Ci sono voluti 44 anni perché un papa tornasse al Meeting di Rimini. E ad aspettare Leone XIV, il 22 agosto, alla Fiera sono arrivate oltre 60mila persone. Famiglie intere, moltissimi ragazzi e bambini di ogni età, suore di ogni ordine, donne incinte, mamme con neonati in braccio. Alcune li allattano sedute mentre aspettano. Tutto intorno, oltre 3mila volontari, giovanissimi in gran parte, che fanno funzionare ogni ingranaggio della Fiera. Sulle transenne, gli striscioni ripetono: «Benvenuto Papa Leone XIV».
L’ultima volta di un papa qui era stata il 29 agosto 1982, quando Giovanni Paolo II aveva partecipato alla terza edizione del Meeting, attraversato il centro della cittadina romagnola e celebrato la Messa sulla spiaggia, nella zona del porto. È stato il primo pontefice a partecipare di persona alla manifestazione nata dall’esperienza di Comunione e Liberazione. Dopo di lui, né Benedetto XVI né Francesco sono mai arrivati al Meeting, anche se hanno mantenuto i rapporti con la Fraternità in altre occasioni, come il centenario di don Luigi Giussani, fondatore del movimento.
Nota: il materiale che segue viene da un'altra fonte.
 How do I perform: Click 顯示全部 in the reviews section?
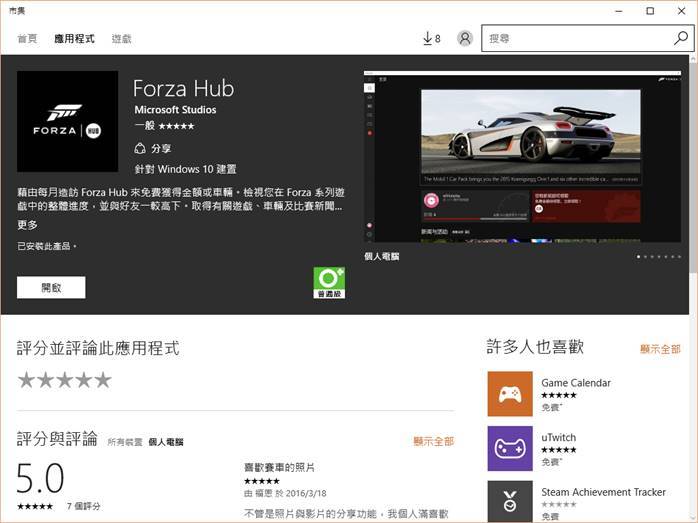(x=433, y=441)
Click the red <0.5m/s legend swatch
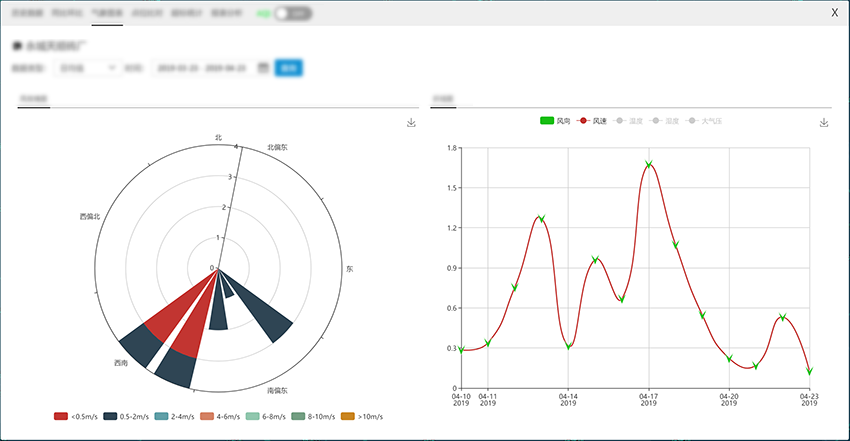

Quarantaquattro anni dopo, Leone XIV ha scelto di esserci e di ripercorrere quasi la stessa geografia di Wojtyla: il Meeting, la città, la Cattedrale e infine il mare. Ma quella che nel 1982 era una manifestazione giovanissima oggi è uno dei principali appuntamenti del cattolicesimo italiano e un crocevia estivo della politica, delle istituzioni e dell’impresa. Se Giovanni Paolo II arrivava qui in un’Europa divisa dalla guerra fredda, Leone XIV è tornato a Rimini in un mondo nuovamente attraversato dalle guerre.